Your task is to return the data below, word for word.

** Source material follows **

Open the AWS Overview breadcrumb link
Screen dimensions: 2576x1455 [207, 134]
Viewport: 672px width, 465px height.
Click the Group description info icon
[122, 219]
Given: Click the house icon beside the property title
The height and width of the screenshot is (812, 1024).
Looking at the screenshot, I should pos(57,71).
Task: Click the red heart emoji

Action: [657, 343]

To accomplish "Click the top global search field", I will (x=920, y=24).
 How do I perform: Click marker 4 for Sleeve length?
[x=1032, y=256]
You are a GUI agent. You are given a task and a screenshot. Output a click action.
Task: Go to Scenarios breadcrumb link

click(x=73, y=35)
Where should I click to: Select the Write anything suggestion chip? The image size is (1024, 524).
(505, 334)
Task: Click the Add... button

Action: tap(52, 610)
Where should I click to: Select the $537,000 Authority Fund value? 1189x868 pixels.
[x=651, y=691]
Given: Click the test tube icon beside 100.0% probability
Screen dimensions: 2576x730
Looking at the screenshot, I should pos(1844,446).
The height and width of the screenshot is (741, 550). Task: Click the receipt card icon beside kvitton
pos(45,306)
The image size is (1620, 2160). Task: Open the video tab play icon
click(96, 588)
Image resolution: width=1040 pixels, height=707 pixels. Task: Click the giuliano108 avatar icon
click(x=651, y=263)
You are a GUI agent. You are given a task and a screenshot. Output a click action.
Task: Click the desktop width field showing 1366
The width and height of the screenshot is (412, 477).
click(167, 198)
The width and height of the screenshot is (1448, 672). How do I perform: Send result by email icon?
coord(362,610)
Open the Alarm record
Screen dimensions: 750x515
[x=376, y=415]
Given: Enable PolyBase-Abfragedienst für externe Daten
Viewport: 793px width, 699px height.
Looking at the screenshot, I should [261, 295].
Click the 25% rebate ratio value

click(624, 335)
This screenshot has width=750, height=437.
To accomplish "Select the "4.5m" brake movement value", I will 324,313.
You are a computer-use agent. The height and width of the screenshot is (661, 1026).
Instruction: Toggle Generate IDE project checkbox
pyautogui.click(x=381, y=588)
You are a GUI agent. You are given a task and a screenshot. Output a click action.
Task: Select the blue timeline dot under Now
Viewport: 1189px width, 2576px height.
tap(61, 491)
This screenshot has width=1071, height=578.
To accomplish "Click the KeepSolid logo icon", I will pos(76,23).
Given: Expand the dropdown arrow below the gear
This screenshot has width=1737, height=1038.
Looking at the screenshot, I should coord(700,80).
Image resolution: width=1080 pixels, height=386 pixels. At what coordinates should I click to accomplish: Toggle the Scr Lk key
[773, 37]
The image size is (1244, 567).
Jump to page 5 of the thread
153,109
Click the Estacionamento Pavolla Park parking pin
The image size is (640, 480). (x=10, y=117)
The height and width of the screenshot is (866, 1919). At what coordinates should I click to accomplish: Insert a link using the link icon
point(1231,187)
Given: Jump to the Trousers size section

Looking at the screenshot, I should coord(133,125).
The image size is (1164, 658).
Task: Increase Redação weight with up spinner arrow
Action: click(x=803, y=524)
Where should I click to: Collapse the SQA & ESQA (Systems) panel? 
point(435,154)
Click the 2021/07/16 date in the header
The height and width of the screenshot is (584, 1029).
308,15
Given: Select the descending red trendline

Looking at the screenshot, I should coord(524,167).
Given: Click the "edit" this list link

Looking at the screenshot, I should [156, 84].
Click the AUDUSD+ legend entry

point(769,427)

** End of Source material **

Solution to this task
Open the AWS Overview breadcrumb link
Screen dimensions: 2576x1455 [207, 134]
Viewport: 672px width, 465px height.
Click the Group description info icon
[122, 219]
Given: Click the house icon beside the property title
The height and width of the screenshot is (812, 1024).
Looking at the screenshot, I should pos(57,71).
Task: Click the red heart emoji

Action: [657, 343]

To accomplish "Click the top global search field", I will (x=920, y=24).
 How do I perform: Click marker 4 for Sleeve length?
[x=1032, y=256]
You are a GUI agent. You are given a task and a screenshot. Output a click action.
Task: Go to Scenarios breadcrumb link

click(x=73, y=35)
Where should I click to: Select the Write anything suggestion chip? The image size is (1024, 524).
(505, 334)
Task: Click the Add... button

Action: tap(52, 610)
Where should I click to: Select the $537,000 Authority Fund value? 1189x868 pixels.
[x=651, y=691]
Given: Click the test tube icon beside 100.0% probability
Screen dimensions: 2576x730
Looking at the screenshot, I should pos(1844,446).
The height and width of the screenshot is (741, 550). Task: Click the receipt card icon beside kvitton
pos(45,306)
The image size is (1620, 2160). Task: Open the video tab play icon
click(96, 588)
Image resolution: width=1040 pixels, height=707 pixels. Task: Click the giuliano108 avatar icon
click(x=651, y=263)
You are a GUI agent. You are given a task and a screenshot. Output a click action.
Task: Click the desktop width field showing 1366
The width and height of the screenshot is (412, 477).
click(167, 198)
The width and height of the screenshot is (1448, 672). How do I perform: Send result by email icon?
coord(362,610)
Open the Alarm record
Screen dimensions: 750x515
[x=376, y=415]
Given: Enable PolyBase-Abfragedienst für externe Daten
Viewport: 793px width, 699px height.
Looking at the screenshot, I should [261, 295].
Click the 25% rebate ratio value

click(624, 335)
This screenshot has width=750, height=437.
To accomplish "Select the "4.5m" brake movement value", I will 324,313.
You are a computer-use agent. The height and width of the screenshot is (661, 1026).
Instruction: Toggle Generate IDE project checkbox
pyautogui.click(x=381, y=588)
You are a GUI agent. You are given a task and a screenshot. Output a click action.
Task: Select the blue timeline dot under Now
Viewport: 1189px width, 2576px height.
tap(61, 491)
This screenshot has width=1071, height=578.
To accomplish "Click the KeepSolid logo icon", I will pos(76,23).
Given: Expand the dropdown arrow below the gear
This screenshot has width=1737, height=1038.
Looking at the screenshot, I should coord(700,80).
Image resolution: width=1080 pixels, height=386 pixels. At what coordinates should I click to accomplish: Toggle the Scr Lk key
[773, 37]
The image size is (1244, 567).
Jump to page 5 of the thread
153,109
Click the Estacionamento Pavolla Park parking pin
The image size is (640, 480). (x=10, y=117)
The height and width of the screenshot is (866, 1919). At what coordinates should I click to accomplish: Insert a link using the link icon
point(1231,187)
Given: Jump to the Trousers size section

Looking at the screenshot, I should coord(133,125).
The image size is (1164, 658).
Task: Increase Redação weight with up spinner arrow
Action: click(x=803, y=524)
Where should I click to: Collapse the SQA & ESQA (Systems) panel? 
point(435,154)
Click the 2021/07/16 date in the header
The height and width of the screenshot is (584, 1029).
308,15
Given: Select the descending red trendline

Looking at the screenshot, I should coord(524,167).
Given: Click the "edit" this list link

Looking at the screenshot, I should [156, 84].
Click the AUDUSD+ legend entry

point(769,427)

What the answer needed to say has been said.